• [Description of the task] Convert these records into a Markdown table with two columns, Num and Line: give each non-blank line its own row, numbering the rows in order and carrying the line's text unchanged.

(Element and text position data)
==============================

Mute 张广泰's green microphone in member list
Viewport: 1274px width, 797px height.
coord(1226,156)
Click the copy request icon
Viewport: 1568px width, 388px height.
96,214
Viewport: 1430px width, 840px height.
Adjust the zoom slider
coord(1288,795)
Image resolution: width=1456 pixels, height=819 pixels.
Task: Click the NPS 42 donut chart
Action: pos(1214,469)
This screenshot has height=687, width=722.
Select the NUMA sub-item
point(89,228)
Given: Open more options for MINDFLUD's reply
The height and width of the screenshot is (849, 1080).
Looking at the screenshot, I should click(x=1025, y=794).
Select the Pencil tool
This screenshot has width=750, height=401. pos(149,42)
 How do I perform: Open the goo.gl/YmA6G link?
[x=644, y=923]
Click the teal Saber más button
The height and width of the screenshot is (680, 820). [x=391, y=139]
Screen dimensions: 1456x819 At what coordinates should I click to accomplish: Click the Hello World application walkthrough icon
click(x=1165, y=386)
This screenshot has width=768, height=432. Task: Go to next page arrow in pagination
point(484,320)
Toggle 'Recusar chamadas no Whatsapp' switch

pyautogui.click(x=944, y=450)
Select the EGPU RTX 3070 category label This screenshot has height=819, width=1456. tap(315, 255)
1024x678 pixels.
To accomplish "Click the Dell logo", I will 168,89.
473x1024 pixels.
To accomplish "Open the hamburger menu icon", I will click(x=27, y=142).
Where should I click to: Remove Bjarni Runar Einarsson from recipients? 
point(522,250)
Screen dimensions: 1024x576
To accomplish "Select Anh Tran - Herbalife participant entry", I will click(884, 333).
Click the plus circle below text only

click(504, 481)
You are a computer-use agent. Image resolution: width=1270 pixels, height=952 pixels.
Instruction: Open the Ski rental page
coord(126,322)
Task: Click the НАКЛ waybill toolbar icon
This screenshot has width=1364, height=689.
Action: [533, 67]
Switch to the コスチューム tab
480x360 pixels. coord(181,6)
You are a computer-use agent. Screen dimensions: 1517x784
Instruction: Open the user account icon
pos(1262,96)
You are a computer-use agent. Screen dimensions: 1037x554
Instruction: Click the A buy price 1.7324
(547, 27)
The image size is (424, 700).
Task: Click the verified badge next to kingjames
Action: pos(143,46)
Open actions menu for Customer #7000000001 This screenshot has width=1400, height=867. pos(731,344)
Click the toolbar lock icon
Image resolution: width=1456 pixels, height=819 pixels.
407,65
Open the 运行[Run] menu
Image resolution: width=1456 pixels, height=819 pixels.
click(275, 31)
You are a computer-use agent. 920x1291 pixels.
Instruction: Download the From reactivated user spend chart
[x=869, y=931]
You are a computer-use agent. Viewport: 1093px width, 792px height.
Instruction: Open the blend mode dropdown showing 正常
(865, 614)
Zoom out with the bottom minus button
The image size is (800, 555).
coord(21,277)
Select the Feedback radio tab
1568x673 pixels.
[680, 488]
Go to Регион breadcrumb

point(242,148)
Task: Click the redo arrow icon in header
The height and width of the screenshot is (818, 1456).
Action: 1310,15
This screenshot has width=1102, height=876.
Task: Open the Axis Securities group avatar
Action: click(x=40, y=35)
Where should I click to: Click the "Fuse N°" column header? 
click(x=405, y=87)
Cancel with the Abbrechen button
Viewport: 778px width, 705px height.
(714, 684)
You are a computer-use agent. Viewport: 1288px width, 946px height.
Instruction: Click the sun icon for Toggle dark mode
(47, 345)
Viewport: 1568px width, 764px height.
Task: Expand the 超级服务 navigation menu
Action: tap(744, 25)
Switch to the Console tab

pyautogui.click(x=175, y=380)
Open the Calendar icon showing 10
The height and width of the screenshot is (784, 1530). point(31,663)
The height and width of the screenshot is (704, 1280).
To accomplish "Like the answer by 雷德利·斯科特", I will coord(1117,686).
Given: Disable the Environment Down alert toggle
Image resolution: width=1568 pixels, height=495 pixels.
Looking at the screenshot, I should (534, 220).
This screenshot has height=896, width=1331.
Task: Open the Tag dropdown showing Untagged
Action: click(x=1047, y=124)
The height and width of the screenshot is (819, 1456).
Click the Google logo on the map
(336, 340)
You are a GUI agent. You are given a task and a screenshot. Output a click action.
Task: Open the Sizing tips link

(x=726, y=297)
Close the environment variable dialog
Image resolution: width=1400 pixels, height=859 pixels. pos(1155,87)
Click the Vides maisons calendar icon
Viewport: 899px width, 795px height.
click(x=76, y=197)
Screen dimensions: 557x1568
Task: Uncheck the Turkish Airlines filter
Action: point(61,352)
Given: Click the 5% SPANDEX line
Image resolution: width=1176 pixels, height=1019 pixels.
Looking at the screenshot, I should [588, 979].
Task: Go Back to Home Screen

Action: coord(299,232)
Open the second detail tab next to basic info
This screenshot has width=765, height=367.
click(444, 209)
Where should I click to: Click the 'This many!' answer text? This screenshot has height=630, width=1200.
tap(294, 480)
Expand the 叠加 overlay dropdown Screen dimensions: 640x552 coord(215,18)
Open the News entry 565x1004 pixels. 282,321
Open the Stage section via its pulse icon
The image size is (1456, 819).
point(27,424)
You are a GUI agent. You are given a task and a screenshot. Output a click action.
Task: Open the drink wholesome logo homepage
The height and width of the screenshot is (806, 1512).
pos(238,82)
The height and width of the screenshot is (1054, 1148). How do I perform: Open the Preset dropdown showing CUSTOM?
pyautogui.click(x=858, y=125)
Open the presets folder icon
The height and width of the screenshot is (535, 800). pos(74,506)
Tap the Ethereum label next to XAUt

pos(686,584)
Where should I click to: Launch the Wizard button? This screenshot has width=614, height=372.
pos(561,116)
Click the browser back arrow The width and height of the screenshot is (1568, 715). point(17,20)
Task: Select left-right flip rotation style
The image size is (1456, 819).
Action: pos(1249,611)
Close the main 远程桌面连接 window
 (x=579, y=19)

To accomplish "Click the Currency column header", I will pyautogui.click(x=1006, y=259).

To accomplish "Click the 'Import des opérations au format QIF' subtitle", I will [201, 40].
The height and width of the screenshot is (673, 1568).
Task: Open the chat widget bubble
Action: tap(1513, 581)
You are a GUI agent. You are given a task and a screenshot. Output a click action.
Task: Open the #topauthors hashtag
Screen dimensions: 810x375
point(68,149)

==============================

• [Result below]
| Num | Line |
|---|---|
| 1 | Mute 张广泰's green microphone in member list |
| 2 | Viewport: 1274px width, 797px height. |
| 3 | coord(1226,156) |
| 4 | Click the copy request icon |
| 5 | Viewport: 1568px width, 388px height. |
| 6 | 96,214 |
| 7 | Viewport: 1430px width, 840px height. |
| 8 | Adjust the zoom slider |
| 9 | coord(1288,795) |
| 10 | Image resolution: width=1456 pixels, height=819 pixels. |
| 11 | Task: Click the NPS 42 donut chart |
| 12 | Action: pos(1214,469) |
| 13 | This screenshot has height=687, width=722. |
| 14 | Select the NUMA sub-item |
| 15 | point(89,228) |
| 16 | Given: Open more options for MINDFLUD's reply |
| 17 | The height and width of the screenshot is (849, 1080). |
| 18 | Looking at the screenshot, I should click(x=1025, y=794). |
| 19 | Select the Pencil tool |
| 20 | This screenshot has width=750, height=401. pos(149,42) |
| 21 |  How do I perform: Open the goo.gl/YmA6G link? |
| 22 | [x=644, y=923] |
| 23 | Click the teal Saber más button |
| 24 | The height and width of the screenshot is (680, 820). [x=391, y=139] |
| 25 | Screen dimensions: 1456x819 At what coordinates should I click to accomplish: Click the Hello World application walkthrough icon |
| 26 | click(x=1165, y=386) |
| 27 | This screenshot has width=768, height=432. Task: Go to next page arrow in pagination |
| 28 | point(484,320) |
| 29 | Toggle 'Recusar chamadas no Whatsapp' switch |
| 30 | pyautogui.click(x=944, y=450) |
| 31 | Select the EGPU RTX 3070 category label This screenshot has height=819, width=1456. tap(315, 255) |
| 32 | 1024x678 pixels. |
| 33 | To accomplish "Click the Dell logo", I will 168,89. |
| 34 | 473x1024 pixels. |
| 35 | To accomplish "Open the hamburger menu icon", I will click(x=27, y=142). |
| 36 | Where should I click to: Remove Bjarni Runar Einarsson from recipients?  |
| 37 | point(522,250) |
| 38 | Screen dimensions: 1024x576 |
| 39 | To accomplish "Select Anh Tran - Herbalife participant entry", I will click(884, 333). |
| 40 | Click the plus circle below text only |
| 41 | click(504, 481) |
| 42 | You are a computer-use agent. Image resolution: width=1270 pixels, height=952 pixels. |
| 43 | Instruction: Open the Ski rental page |
| 44 | coord(126,322) |
| 45 | Task: Click the НАКЛ waybill toolbar icon |
| 46 | This screenshot has width=1364, height=689. |
| 47 | Action: [533, 67] |
| 48 | Switch to the コスチューム tab |
| 49 | 480x360 pixels. coord(181,6) |
| 50 | You are a computer-use agent. Screen dimensions: 1517x784 |
| 51 | Instruction: Open the user account icon |
| 52 | pos(1262,96) |
| 53 | You are a computer-use agent. Screen dimensions: 1037x554 |
| 54 | Instruction: Click the A buy price 1.7324 |
| 55 | (547, 27) |
| 56 | The image size is (424, 700). |
| 57 | Task: Click the verified badge next to kingjames |
| 58 | Action: pos(143,46) |
| 59 | Open actions menu for Customer #7000000001 This screenshot has width=1400, height=867. pos(731,344) |
| 60 | Click the toolbar lock icon |
| 61 | Image resolution: width=1456 pixels, height=819 pixels. |
| 62 | 407,65 |
| 63 | Open the 运行[Run] menu |
| 64 | Image resolution: width=1456 pixels, height=819 pixels. |
| 65 | click(275, 31) |
| 66 | You are a computer-use agent. 920x1291 pixels. |
| 67 | Instruction: Download the From reactivated user spend chart |
| 68 | [x=869, y=931] |
| 69 | You are a computer-use agent. Viewport: 1093px width, 792px height. |
| 70 | Instruction: Open the blend mode dropdown showing 正常 |
| 71 | (865, 614) |
| 72 | Zoom out with the bottom minus button |
| 73 | The image size is (800, 555). |
| 74 | coord(21,277) |
| 75 | Select the Feedback radio tab |
| 76 | 1568x673 pixels. |
| 77 | [680, 488] |
| 78 | Go to Регион breadcrumb |
| 79 | point(242,148) |
| 80 | Task: Click the redo arrow icon in header |
| 81 | The height and width of the screenshot is (818, 1456). |
| 82 | Action: 1310,15 |
| 83 | This screenshot has width=1102, height=876. |
| 84 | Task: Open the Axis Securities group avatar |
| 85 | Action: click(x=40, y=35) |
| 86 | Where should I click to: Click the "Fuse N°" column header?  |
| 87 | click(x=405, y=87) |
| 88 | Cancel with the Abbrechen button |
| 89 | Viewport: 778px width, 705px height. |
| 90 | (714, 684) |
| 91 | You are a computer-use agent. Viewport: 1288px width, 946px height. |
| 92 | Instruction: Click the sun icon for Toggle dark mode |
| 93 | (47, 345) |
| 94 | Viewport: 1568px width, 764px height. |
| 95 | Task: Expand the 超级服务 navigation menu |
| 96 | Action: tap(744, 25) |
| 97 | Switch to the Console tab |
| 98 | pyautogui.click(x=175, y=380) |
| 99 | Open the Calendar icon showing 10 |
| 100 | The height and width of the screenshot is (784, 1530). point(31,663) |
| 101 | The height and width of the screenshot is (704, 1280). |
| 102 | To accomplish "Like the answer by 雷德利·斯科特", I will coord(1117,686). |
| 103 | Given: Disable the Environment Down alert toggle |
| 104 | Image resolution: width=1568 pixels, height=495 pixels. |
| 105 | Looking at the screenshot, I should (534, 220). |
| 106 | This screenshot has height=896, width=1331. |
| 107 | Task: Open the Tag dropdown showing Untagged |
| 108 | Action: click(x=1047, y=124) |
| 109 | The height and width of the screenshot is (819, 1456). |
| 110 | Click the Google logo on the map |
| 111 | (336, 340) |
| 112 | You are a GUI agent. You are given a task and a screenshot. Output a click action. |
| 113 | Task: Open the Sizing tips link |
| 114 | (x=726, y=297) |
| 115 | Close the environment variable dialog |
| 116 | Image resolution: width=1400 pixels, height=859 pixels. pos(1155,87) |
| 117 | Click the Vides maisons calendar icon |
| 118 | Viewport: 899px width, 795px height. |
| 119 | click(x=76, y=197) |
| 120 | Screen dimensions: 557x1568 |
| 121 | Task: Uncheck the Turkish Airlines filter |
| 122 | Action: point(61,352) |
| 123 | Given: Click the 5% SPANDEX line |
| 124 | Image resolution: width=1176 pixels, height=1019 pixels. |
| 125 | Looking at the screenshot, I should [588, 979]. |
| 126 | Task: Go Back to Home Screen |
| 127 | Action: coord(299,232) |
| 128 | Open the second detail tab next to basic info |
| 129 | This screenshot has width=765, height=367. |
| 130 | click(444, 209) |
| 131 | Where should I click to: Click the 'This many!' answer text? This screenshot has height=630, width=1200. |
| 132 | tap(294, 480) |
| 133 | Expand the 叠加 overlay dropdown Screen dimensions: 640x552 coord(215,18) |
| 134 | Open the News entry 565x1004 pixels. 282,321 |
| 135 | Open the Stage section via its pulse icon |
| 136 | The image size is (1456, 819). |
| 137 | point(27,424) |
| 138 | You are a GUI agent. You are given a task and a screenshot. Output a click action. |
| 139 | Task: Open the drink wholesome logo homepage |
| 140 | The height and width of the screenshot is (806, 1512). |
| 141 | pos(238,82) |
| 142 | The height and width of the screenshot is (1054, 1148). How do I perform: Open the Preset dropdown showing CUSTOM? |
| 143 | pyautogui.click(x=858, y=125) |
| 144 | Open the presets folder icon |
| 145 | The height and width of the screenshot is (535, 800). pos(74,506) |
| 146 | Tap the Ethereum label next to XAUt |
| 147 | pos(686,584) |
| 148 | Where should I click to: Launch the Wizard button? This screenshot has width=614, height=372. |
| 149 | pos(561,116) |
| 150 | Click the browser back arrow The width and height of the screenshot is (1568, 715). point(17,20) |
| 151 | Task: Select left-right flip rotation style |
| 152 | The image size is (1456, 819). |
| 153 | Action: pos(1249,611) |
| 154 | Close the main 远程桌面连接 window |
| 155 |  (x=579, y=19) |
| 156 | To accomplish "Click the Currency column header", I will pyautogui.click(x=1006, y=259). |
| 157 | To accomplish "Click the 'Import des opérations au format QIF' subtitle", I will [201, 40]. |
| 158 | The height and width of the screenshot is (673, 1568). |
| 159 | Task: Open the chat widget bubble |
| 160 | Action: tap(1513, 581) |
| 161 | You are a GUI agent. You are given a task and a screenshot. Output a click action. |
| 162 | Task: Open the #topauthors hashtag |
| 163 | Screen dimensions: 810x375 |
| 164 | point(68,149) |